Hace algunas semanas, en De la calle a la red, de lo privado a lo público. 15-M en primera persona, escribí acerca del término “activismo de salón” empleado por Ippolita para referir a “un simulacro de participación hecho de un <me gusta> y un <comparte este link>, de una sincera indignación por las injusticias del mundo, cobijándose en esas pantallas que permiten el acceso a aquella experiencia de puesta en común gestionada por terceros para nuestro bien”.

En respuesta a lo que consideraba una concepción excluyente entre activismo mediatizado y activismo real, físico, relaté de qué manera, en el caso del 15-M español, la red funcionó como un medio eficaz para transmitir informaciones y difundir convocatorias. Y agregaba en esa entrada que gran parte de los que habíamos dado “Me gusta” a lo que se publicaba en internet, luego nos encontrábamos en la plaza, cara a cara, a debatir, pensar y crear alternativas concretas de construcción colectiva. Puesto en los términos que expresé anteriormente, “pensar que las redes sociales limitan la participación al “me gusta” o a compartir un link, obvia el tema de que ante la pantalla hay cuerpos completos, no sólo dedos índices clickeadores, y que esos cuerpos, luego de leer algo en la comodidad de sus casas, calentitos en el sofá junto a la estufa, pueden salir a la calle, ocupar lo público, encontrarse con otros cuerpos y debatir y accionar sobre lo que momentos antes leyeron en la pantalla”.

Desde hace cuatro días, las calles de Estambul -Turquía- están en llamas.

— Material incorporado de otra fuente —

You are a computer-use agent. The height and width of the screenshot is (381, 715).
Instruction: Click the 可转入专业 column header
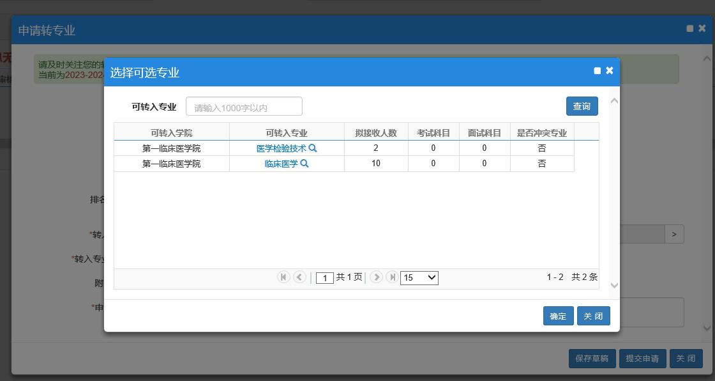287,133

La chispa fue un hecho pequeño, casi banal -una sentada en protesta por la tala de árboles en la central Plaza Taksim-, magnificada por una brutal represión policial. A partir de entonces, miles de manifestantes salieron a las calles, la actuación de la policía se intensificó y, a día de hoy, los enfrentamientos ya tienen un saldo de dos muertos y cientos de heridos y detenidos. En línea con la “Primavera Árabe” -en el norte de África- y el “15-M” -en España-, las movilizaciones en Turquía son básicamente de carácter juvenil y apartidario, inorgánicas, y en términos generales expresan un fuerte rechazo al orden político establecido y encarnado en la figura del presidente Erdogan.

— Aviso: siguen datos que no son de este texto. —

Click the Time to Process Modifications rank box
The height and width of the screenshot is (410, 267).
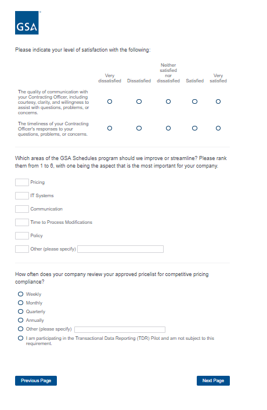[x=21, y=222]
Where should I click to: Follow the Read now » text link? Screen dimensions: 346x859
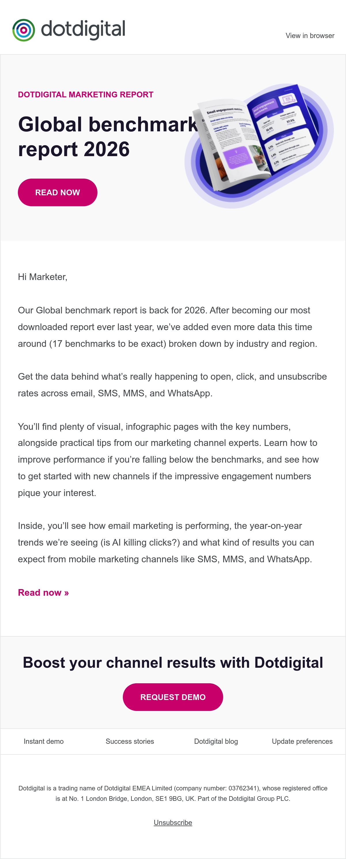tap(43, 593)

969762_492114180853743_79298232_n

Tal como comentaba en mi relato de lo ocurrido en Barcelona, también en Turquía las redes sociales parecen estar jugando un papel importante como vía de comunicación entre los manifestantes. Descartados los grandes medios como fuentes de información legítimas y confiables, se multiplican las páginas de Facebook y los blogs nutridos por contenidos generados directamente por las personas involucradas en la revuelta. Marcelo Expósito, teórico español que estudia entre otras cosas los vínculos entre política y tecnología, compartió en su Facebook una foto del improvisado “centro de medios” de los indignados turcos en la cual se ve a un grupo de hombres munidos con máscaras anti-gas abocados a sus computadoras en medio del caos. Al respecto, Expósito escribe lo siguiente:

“cuando a algunos artistas, curadores y críticos de arte se les llenaba la boca unos años atrás con la hipótesis guattariana sobre la ‘condición postmedial’, no imaginaban en sus trajes de señoritos que se trataba de esto: la nueva prensa libre calzándose una máscara antigas para sortear el bloqueo de la oligarquía mediática global / con turquía, vamos!! sí se puede!! /”

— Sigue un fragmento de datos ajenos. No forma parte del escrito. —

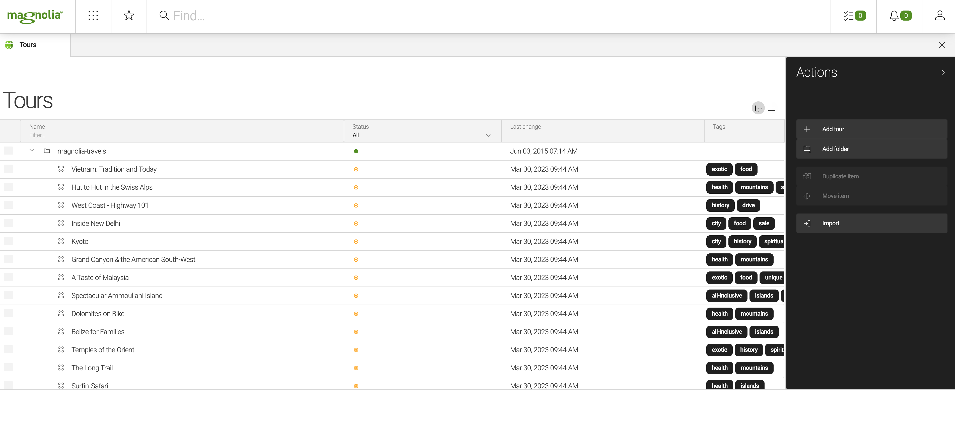The height and width of the screenshot is (423, 955).
Task: Select the Tours breadcrumb menu item
Action: [28, 44]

Si ya es potente el hecho de que del “Me gusta” se pueda pasar a la calle, aún más interesante resulta el accionar de quienes desde la calle, poniendo el cuerpo, se dedican a llenar las redes con información de primera mano. En mi entrada anterior escribí que “la manifestación del 15 de mayo es sólo un ejemplo de cómo se produce este pasaje del consumo privado de información a la acción pública y colectiva”; aquí, invirtiendo los términos, podríamos agregar que de la acción colectiva también se generan contenidos para hacerlos accesibles a quien, por el motivo que sea, sólo toma contacto con los hechos -o el relato que de ellos se hace- a través de la computadora. La imagen que abre el post -tomada en la Plaza Taksim- es más que contundente: “La revolución no será televisada. Será twitteada”.